L’imprimerie a bien été perçue par certains acteurs comme un véritable transfert technique étranger, dans une logique d’échanges, de rivalité et d’émulation entre Italie et Allemagne. Ce modèle étranger de l’imprimeur allemand n’a pu être promu que dans les cas où les typographes germaniques étaient eux-mêmes aux commandes de leurs ateliers, et non sous la tutelle de patrons italiens, sans compter les rejets de ce modèle étranger sur fond de germanophobie et de tensions économiques. Rapidement, la filiation germanique s’estompe pour être remplacée par un modèle sans référence à l’origine, en accord avec les principes professés par certains grands humanistes, mais qui cache pourtant des réalités locales moins ouvertes aux étrangers qu’il n’y parait. Est-ce une manière pour l’élite intellectuelle et marchande italienne de reprendre la main sur l’industrie qui a prouvé depuis son intérêt culturel et surtout commercial ? Derrière ces enjeux symboliques, pour les de Spire à Venise, les Massimi à Rome ou les Gioliti en Italie du Nord, il y a aussi et avant tout des enjeux économiques.

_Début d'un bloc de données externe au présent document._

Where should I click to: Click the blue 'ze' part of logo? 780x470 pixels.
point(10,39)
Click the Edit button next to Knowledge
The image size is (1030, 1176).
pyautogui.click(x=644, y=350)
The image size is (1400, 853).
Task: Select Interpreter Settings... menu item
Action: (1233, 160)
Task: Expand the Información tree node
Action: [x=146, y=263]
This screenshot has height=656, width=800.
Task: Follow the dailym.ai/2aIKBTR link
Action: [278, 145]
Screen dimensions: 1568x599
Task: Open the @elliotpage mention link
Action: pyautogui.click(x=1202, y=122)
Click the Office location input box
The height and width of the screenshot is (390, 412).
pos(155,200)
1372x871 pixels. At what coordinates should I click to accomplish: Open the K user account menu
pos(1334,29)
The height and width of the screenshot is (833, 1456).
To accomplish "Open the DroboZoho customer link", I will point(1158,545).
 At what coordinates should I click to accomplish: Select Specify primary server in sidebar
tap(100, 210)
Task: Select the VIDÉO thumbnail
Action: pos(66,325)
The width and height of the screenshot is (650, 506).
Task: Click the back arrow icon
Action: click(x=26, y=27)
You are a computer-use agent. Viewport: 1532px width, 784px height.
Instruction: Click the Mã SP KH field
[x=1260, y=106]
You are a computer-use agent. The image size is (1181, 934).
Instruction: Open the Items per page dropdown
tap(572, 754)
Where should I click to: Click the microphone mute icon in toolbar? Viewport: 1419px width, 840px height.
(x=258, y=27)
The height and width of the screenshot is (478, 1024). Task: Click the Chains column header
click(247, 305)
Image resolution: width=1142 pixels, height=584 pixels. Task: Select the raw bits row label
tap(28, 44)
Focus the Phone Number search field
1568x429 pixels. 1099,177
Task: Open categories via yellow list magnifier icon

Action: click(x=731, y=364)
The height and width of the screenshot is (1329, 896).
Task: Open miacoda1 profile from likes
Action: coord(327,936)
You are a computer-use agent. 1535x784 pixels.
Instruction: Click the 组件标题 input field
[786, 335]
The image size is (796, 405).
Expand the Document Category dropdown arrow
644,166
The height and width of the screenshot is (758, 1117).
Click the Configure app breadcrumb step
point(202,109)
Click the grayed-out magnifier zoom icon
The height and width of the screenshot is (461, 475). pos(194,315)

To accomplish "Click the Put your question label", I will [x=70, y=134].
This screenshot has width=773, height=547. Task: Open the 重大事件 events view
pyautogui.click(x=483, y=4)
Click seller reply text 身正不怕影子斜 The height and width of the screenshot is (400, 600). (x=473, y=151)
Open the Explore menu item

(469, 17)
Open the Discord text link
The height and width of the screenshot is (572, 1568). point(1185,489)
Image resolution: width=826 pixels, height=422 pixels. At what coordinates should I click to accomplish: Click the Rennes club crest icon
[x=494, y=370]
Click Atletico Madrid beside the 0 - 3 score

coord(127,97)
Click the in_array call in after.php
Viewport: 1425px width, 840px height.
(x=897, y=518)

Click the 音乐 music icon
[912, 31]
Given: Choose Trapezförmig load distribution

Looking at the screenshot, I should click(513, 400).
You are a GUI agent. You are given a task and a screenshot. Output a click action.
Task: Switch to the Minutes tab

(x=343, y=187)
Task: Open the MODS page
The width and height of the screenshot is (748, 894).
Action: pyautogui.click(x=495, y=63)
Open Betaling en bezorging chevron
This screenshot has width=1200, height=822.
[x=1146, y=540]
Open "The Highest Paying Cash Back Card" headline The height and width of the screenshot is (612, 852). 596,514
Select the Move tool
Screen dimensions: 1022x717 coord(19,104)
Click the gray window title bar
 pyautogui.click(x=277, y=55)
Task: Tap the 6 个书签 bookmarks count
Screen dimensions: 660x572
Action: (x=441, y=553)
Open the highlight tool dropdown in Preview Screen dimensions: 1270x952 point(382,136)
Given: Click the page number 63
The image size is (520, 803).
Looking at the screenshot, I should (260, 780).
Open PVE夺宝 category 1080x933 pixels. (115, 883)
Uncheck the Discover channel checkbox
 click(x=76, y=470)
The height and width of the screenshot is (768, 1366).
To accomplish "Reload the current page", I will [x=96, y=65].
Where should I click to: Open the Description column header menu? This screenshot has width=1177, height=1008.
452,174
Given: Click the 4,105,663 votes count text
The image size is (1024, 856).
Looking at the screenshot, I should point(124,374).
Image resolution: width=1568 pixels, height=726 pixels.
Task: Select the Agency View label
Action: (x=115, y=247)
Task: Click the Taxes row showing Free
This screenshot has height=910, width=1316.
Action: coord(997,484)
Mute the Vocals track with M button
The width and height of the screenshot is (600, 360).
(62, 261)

Les grands libraires italiens, et plus largement les grands libraires internationaux européens, ont tout intérêt à promouvoir une image ouverte en miroir de la République des lettres, tout en cherchant à assurer leur domination locale. La question du modèle allemand dans l’imprimerie européenne révèle ainsi les tensions qui traversent ce nouveau milieu : des tensions entre l’origine étrangère de la technique, vite oubliée, la nécessité d’un solide ancrage local et la nécessité tout aussi forte d’une diffusion via le commerce international ; des tensions entre acteurs techniques dépendants et investisseurs finançant les éditions. La domination économique finit par recouper la domination symbolique de ceux qui sont en mesure de produire un discours normatif sur leur propre pratique. Avec la naissance du marché du livre imprimé, les presses de Gutenberg sont désormais bien loin.